*Task statement*
Repeat exactly the lines of the records below, starting at the line containing "Open the employee report ending in Сергеевич" and ending at the line containing "You are a GUI". Leave the pictures out.

*Material provided*
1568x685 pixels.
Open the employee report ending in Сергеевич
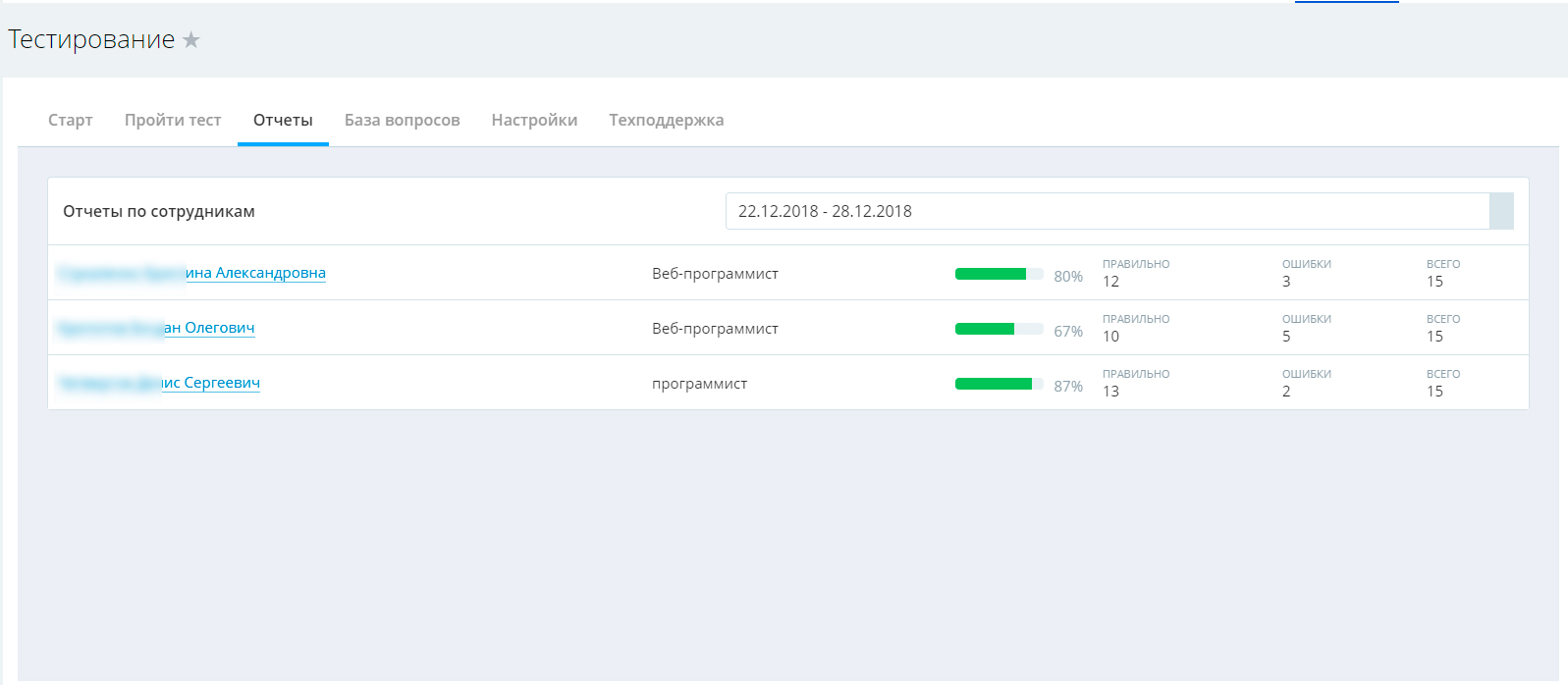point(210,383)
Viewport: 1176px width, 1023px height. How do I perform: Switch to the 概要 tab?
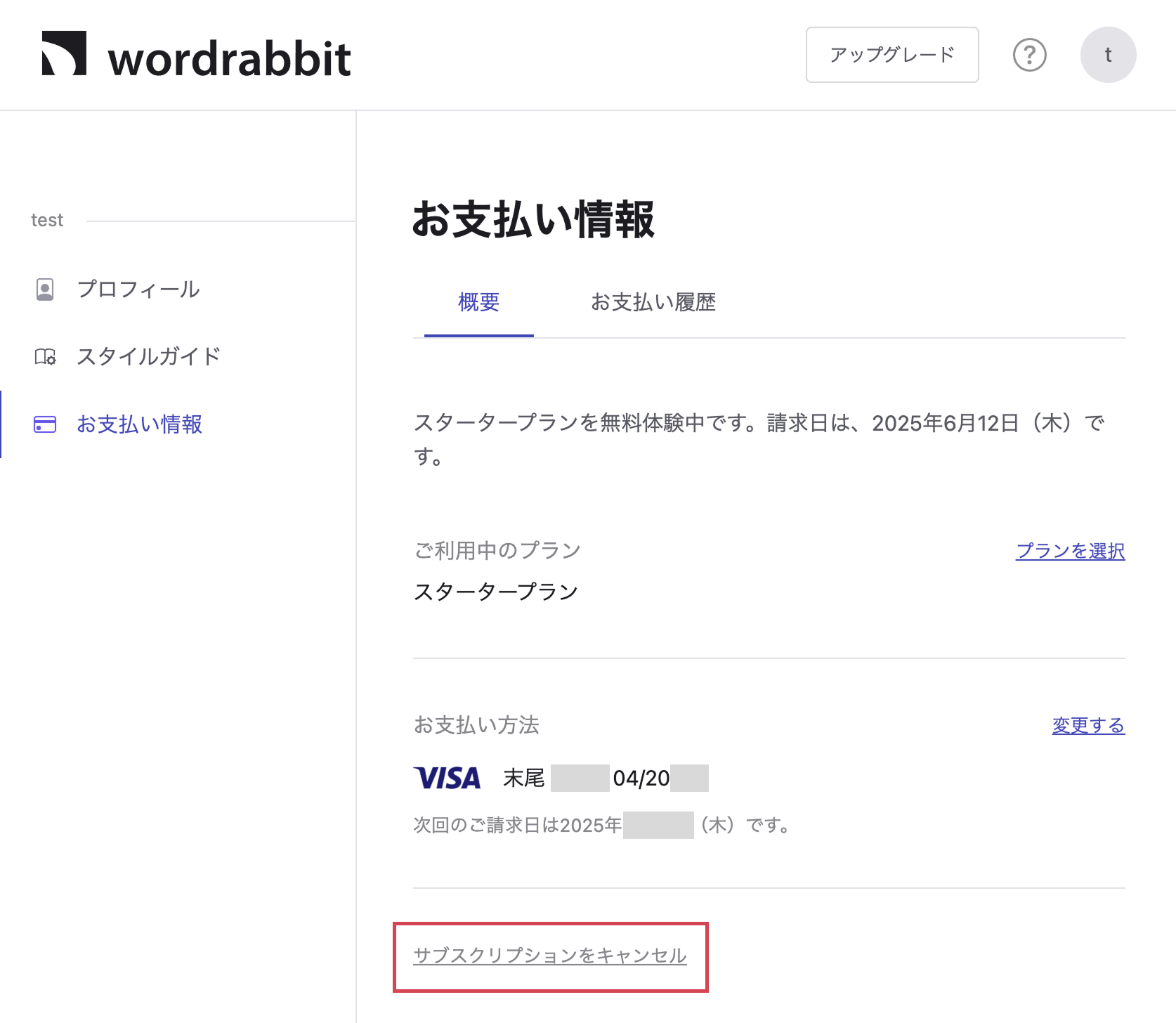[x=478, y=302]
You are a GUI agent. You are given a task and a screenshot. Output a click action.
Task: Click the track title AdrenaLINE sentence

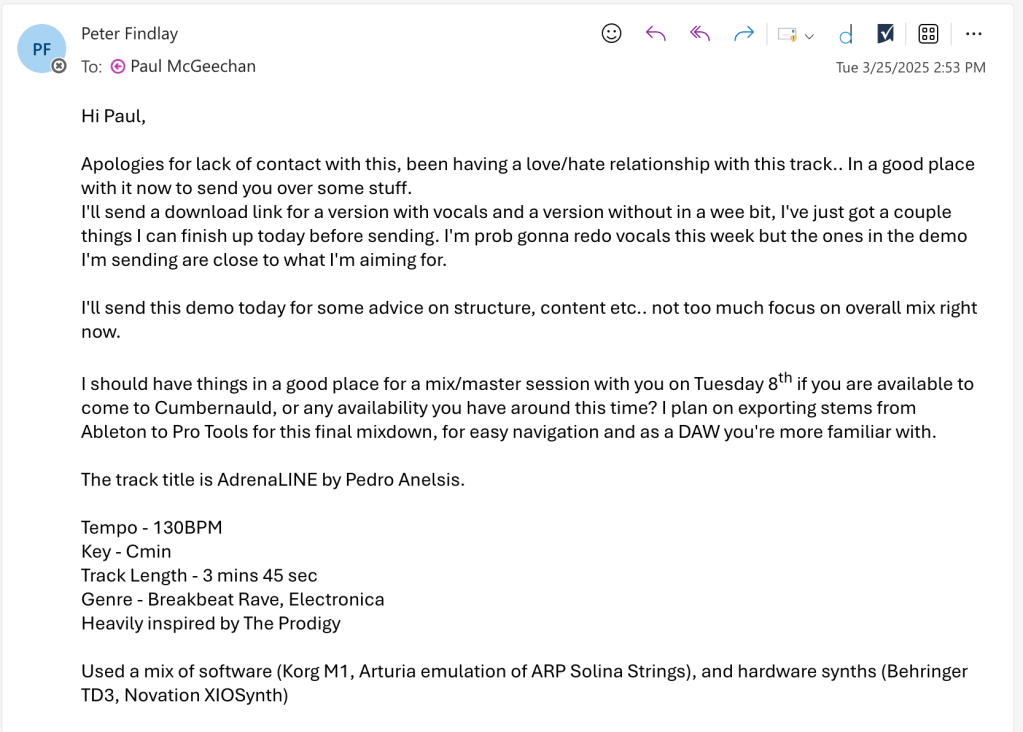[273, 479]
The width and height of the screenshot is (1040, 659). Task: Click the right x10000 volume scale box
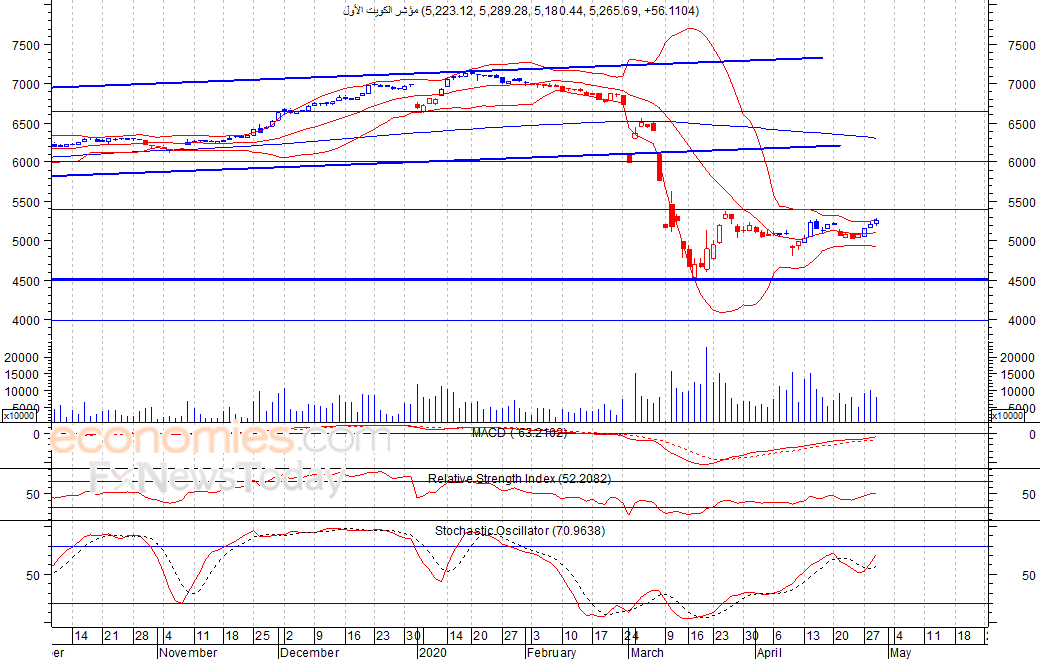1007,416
--
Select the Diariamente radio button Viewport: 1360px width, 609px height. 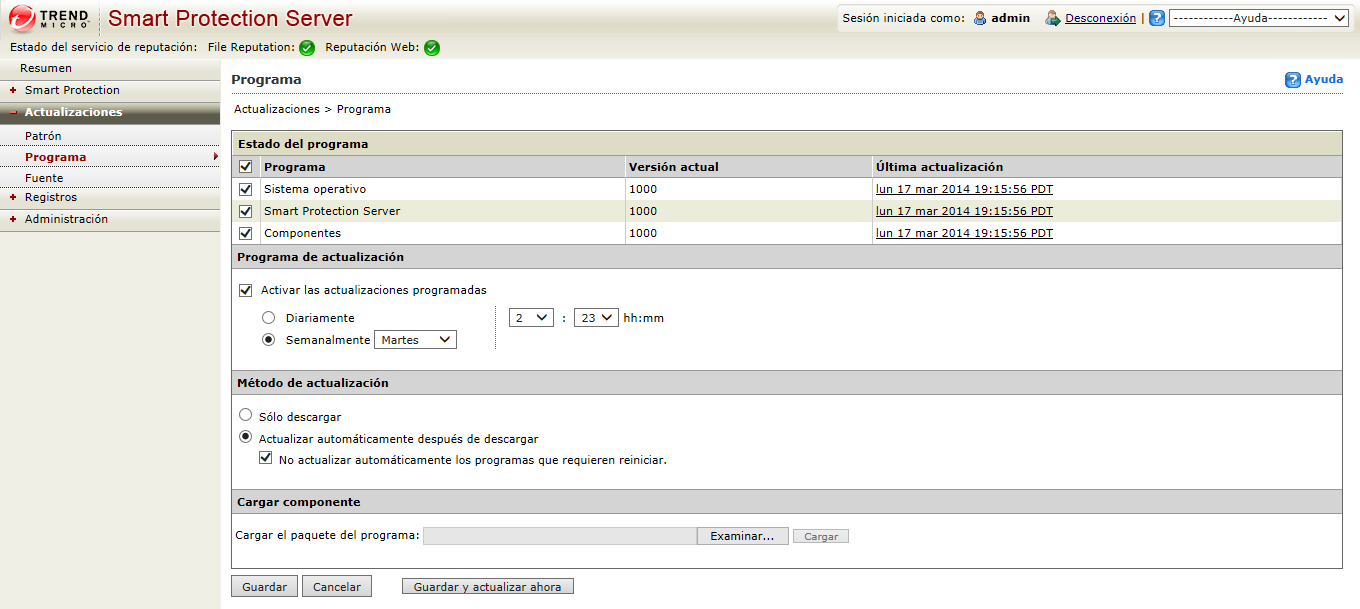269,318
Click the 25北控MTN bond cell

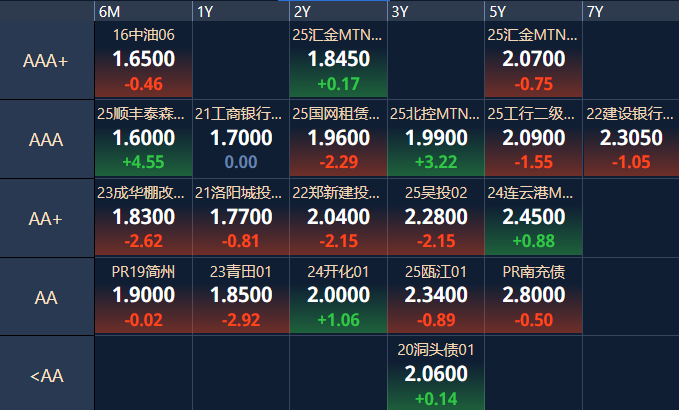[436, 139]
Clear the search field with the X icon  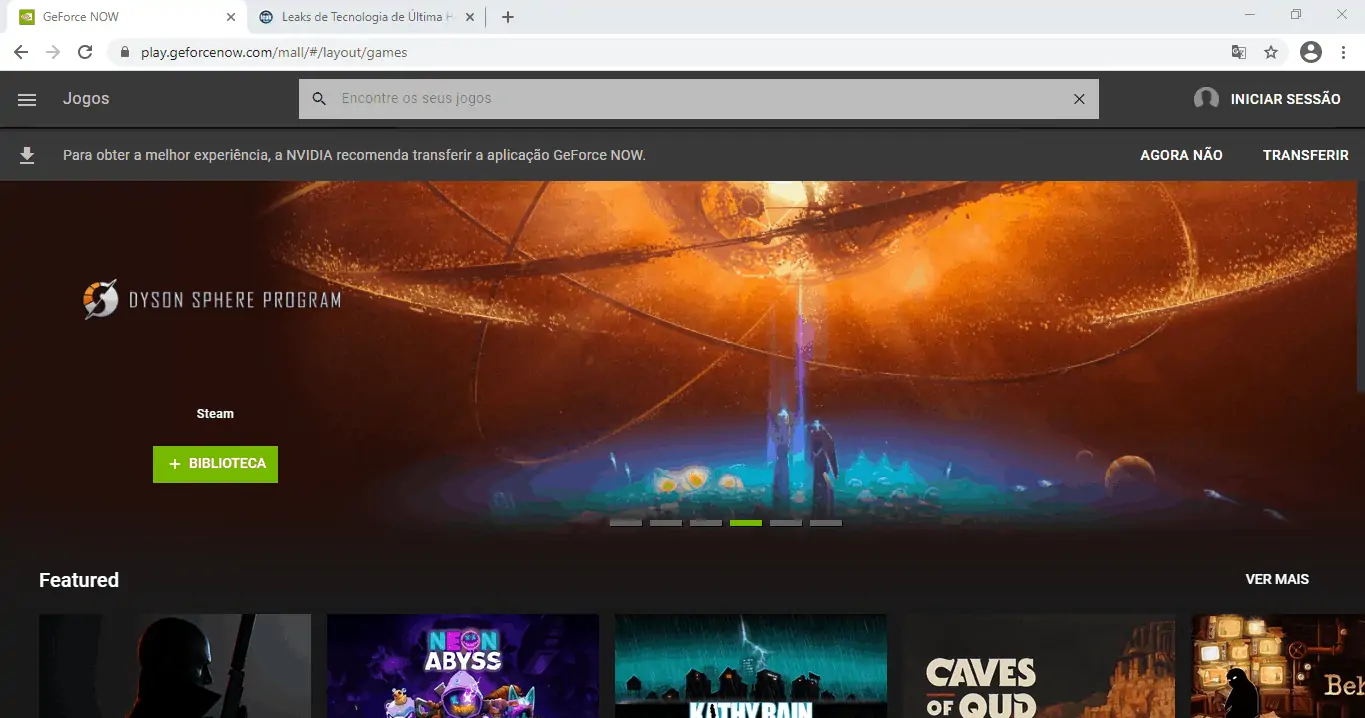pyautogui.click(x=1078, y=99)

*Result of the task*
Open the employee report ending in Сергеевич
point(210,383)
Viewport: 1176px width, 1023px height. How do I perform: Switch to the 概要 tab?
[x=478, y=302]
You are a GUI agent. You are given a task and a screenshot. Output a click action.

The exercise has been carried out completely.